Ausgabe 06/2024
Fundamental
Aus gewerkschaftlicher Sicht ist es eines der wichtigsten Projekte der Regierung: das Tariftreuegesetz. Es klingt wie ein Eheversprechen, man bleibt sich treu. Tatsächlich steckt hinter dem Gesetz so etwas wie ein Partnerschaftsvertrag: Egal ob eine Schule einen neuen Caterer braucht, eine staatliche Kita saniert, eine Brücke ersetzt oder der Wäschereidienst einer öffentlichen Klinik neu vergeben werden muss – immer dann, wenn die öffentliche Hand Aufträge an externe Dienstleister zu vergeben hat, sollen die zukünftig nur noch an Unternehmen gehen, die tarifgebunden sind. Tariftreue bedeutet, den gültigen Tariflohn zu zahlen, bezahlten Mindestjahresurlaub zu gewähren, Ruhe- und Pausenzeiten einzuhalten und Höchstarbeitszeiten zu beachten.
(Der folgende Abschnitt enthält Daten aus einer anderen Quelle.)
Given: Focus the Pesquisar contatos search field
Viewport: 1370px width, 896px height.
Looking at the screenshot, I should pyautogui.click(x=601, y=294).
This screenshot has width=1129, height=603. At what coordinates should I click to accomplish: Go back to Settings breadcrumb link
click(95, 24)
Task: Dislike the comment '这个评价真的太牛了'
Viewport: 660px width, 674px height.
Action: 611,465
Ein solches Tariftreuegesetz braucht es aus gutem Grund. Seit Jahren sinkt in Deutschland die Tarifbindung. Immer mehr Unternehmen scheren aus, senken die Arbeitskonditionen und Preise und stechen so immer häufiger tarifgebundene Unternehmen im Wettbewerb um Aufträge aus. Wer anständige, tarifliche Löhne und Gehälter zahlt und auch ansonsten faire Arbeitsbedingungen bietet, wird ausgebotet.
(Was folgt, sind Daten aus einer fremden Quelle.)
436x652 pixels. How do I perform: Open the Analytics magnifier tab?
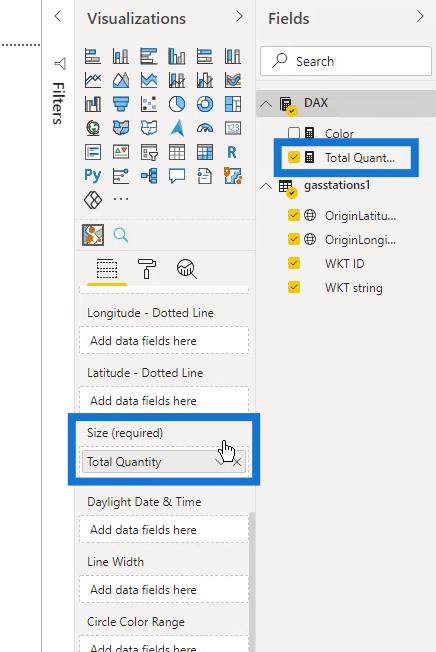187,269
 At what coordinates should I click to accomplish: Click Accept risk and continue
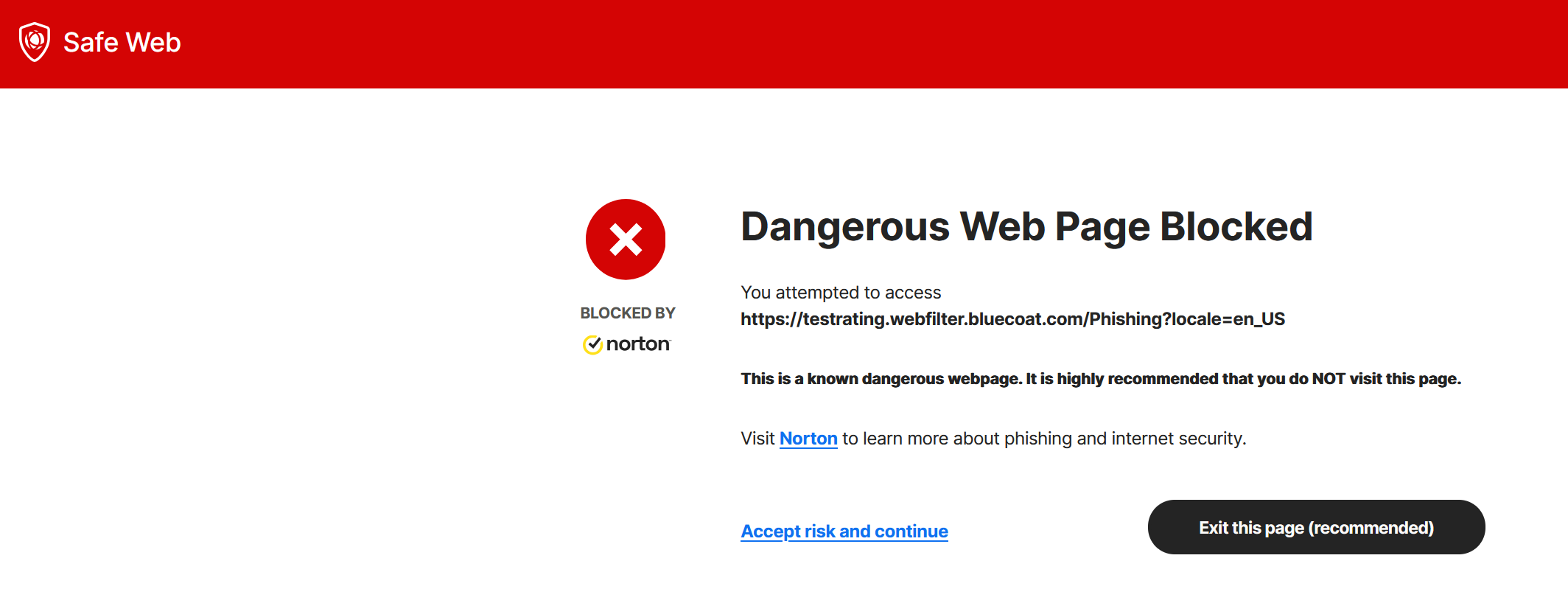(x=844, y=531)
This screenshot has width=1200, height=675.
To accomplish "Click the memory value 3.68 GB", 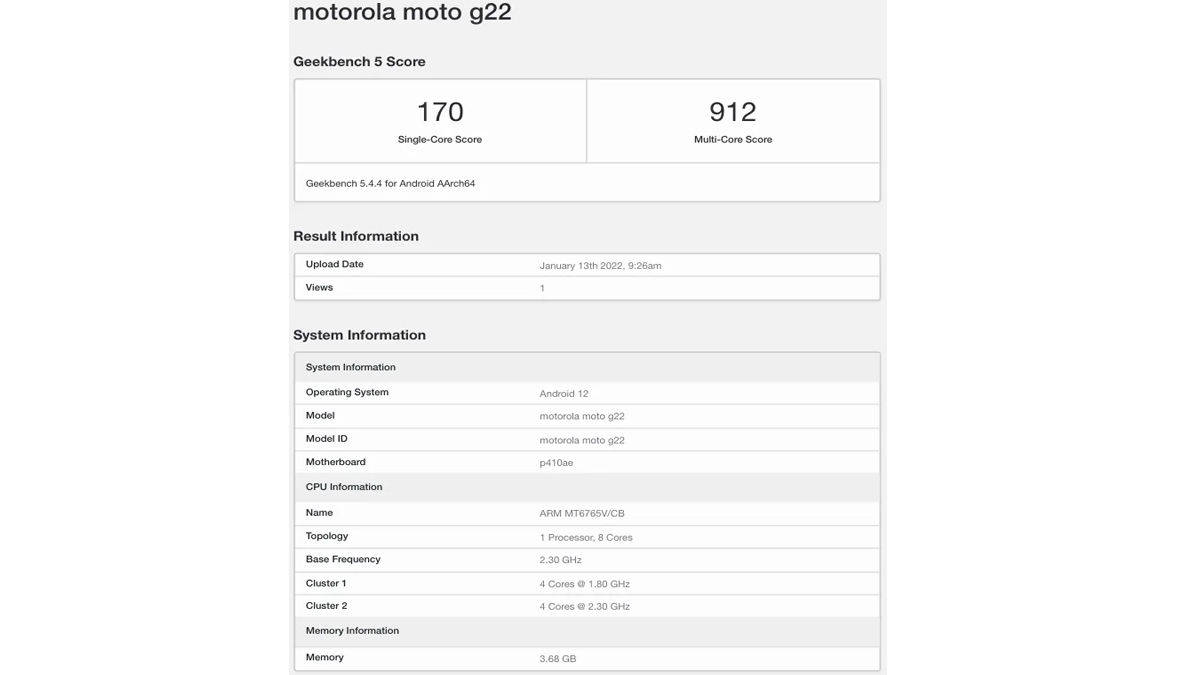I will [x=558, y=658].
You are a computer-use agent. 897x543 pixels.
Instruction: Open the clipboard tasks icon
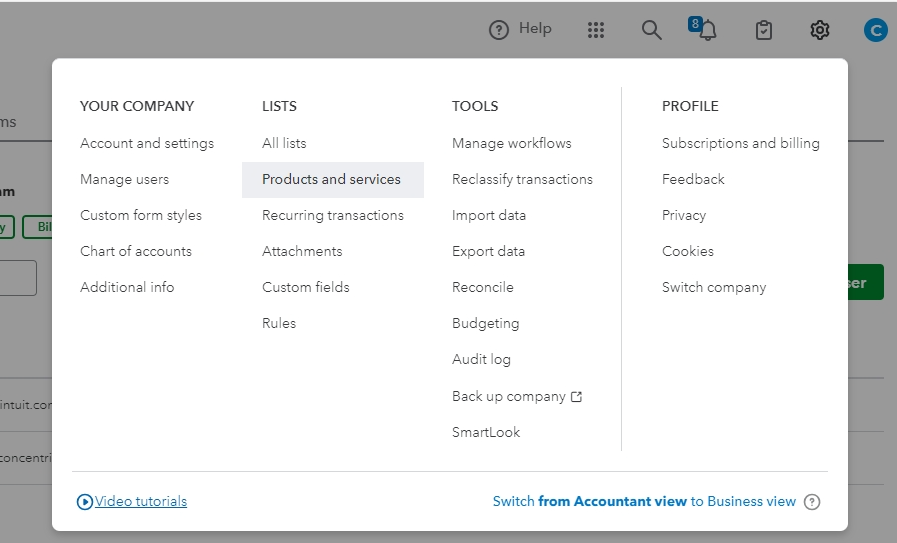764,30
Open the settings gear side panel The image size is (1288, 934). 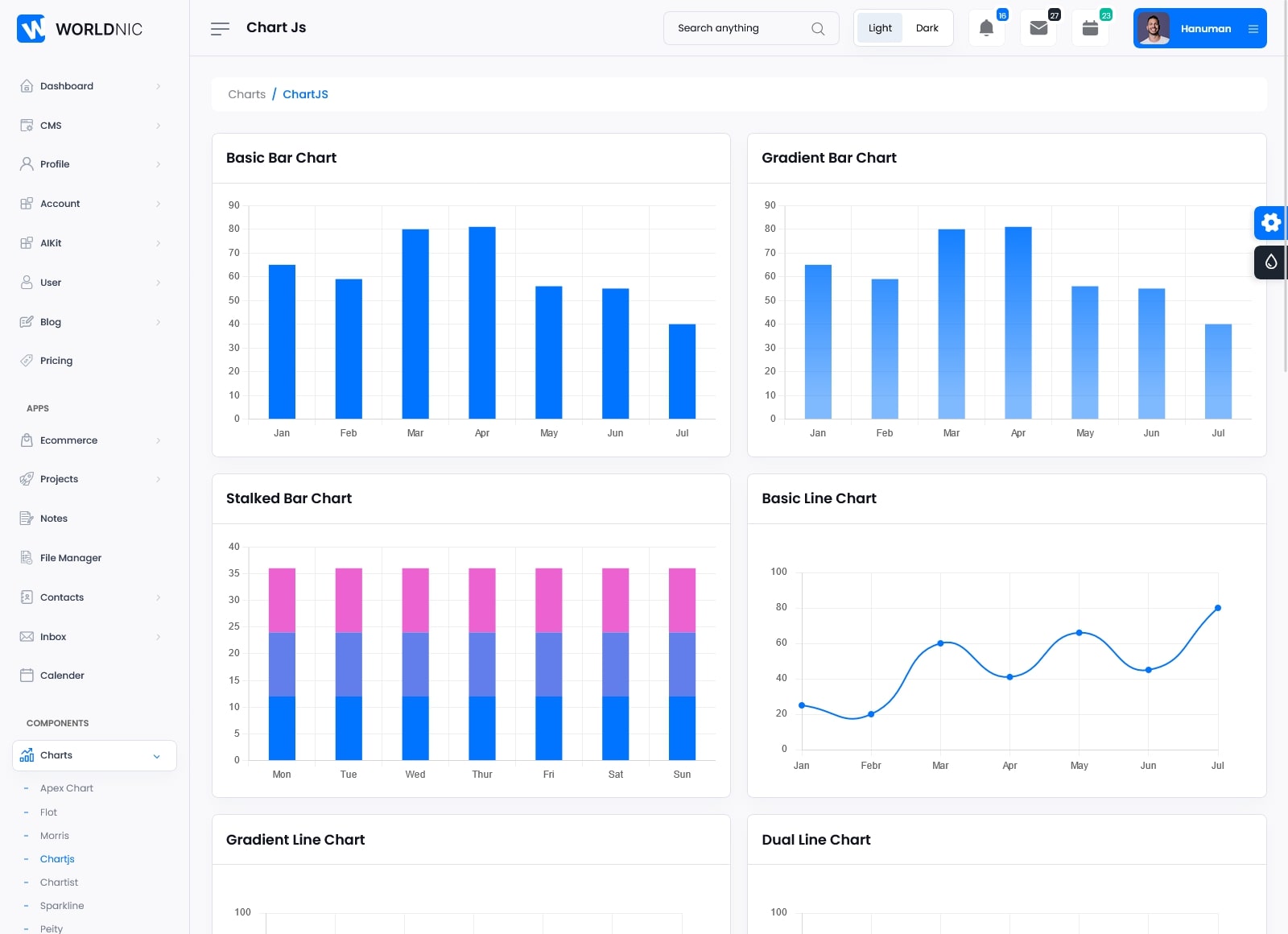coord(1270,223)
Um den Unterbietungswettbewerb zu stoppen und die Tarifbindung zu stärken, legte Bundesarbeitsminister Hubertus Heil (SPD) am 9. September seinen Referentenentwurf für das im Koalitionsvertrag angekündigte Tariftreuegesetz vor. Das Gesetz sieht außerdem vor, den Gewerkschaften ein digitales Zugangsrecht zu Betrieben zu gewähren und die Möglichkeiten zur Tarifflucht einzuschränken – beides zentrale Forderungen der Kampagne #Tarifwende von ver.di und dem DGB.
Unter dem Stichpunkt „Problem und Ziel“ heißt es im Entwurf zum Tariftreuegesetz: „Eine funktionierende Tarifautonomie und ein starkes Tarifvertragssystem sind das Fundament angemessener Arbeitsbedingungen für Arbeitnehmerinnen und Arbeitnehmer.“ Der Ampel aus SPD, Grüne und FDP droht ihre Glaubwürdigkeit bei Millionen Beschäftigten endgültig abhanden zu kommen, sollte das Gesetz auf den letzten Metern scheitern. Und danach sieht es leider gerade aus. Eigentlich bleibt diesen Partnern dann nur noch die Scheidung.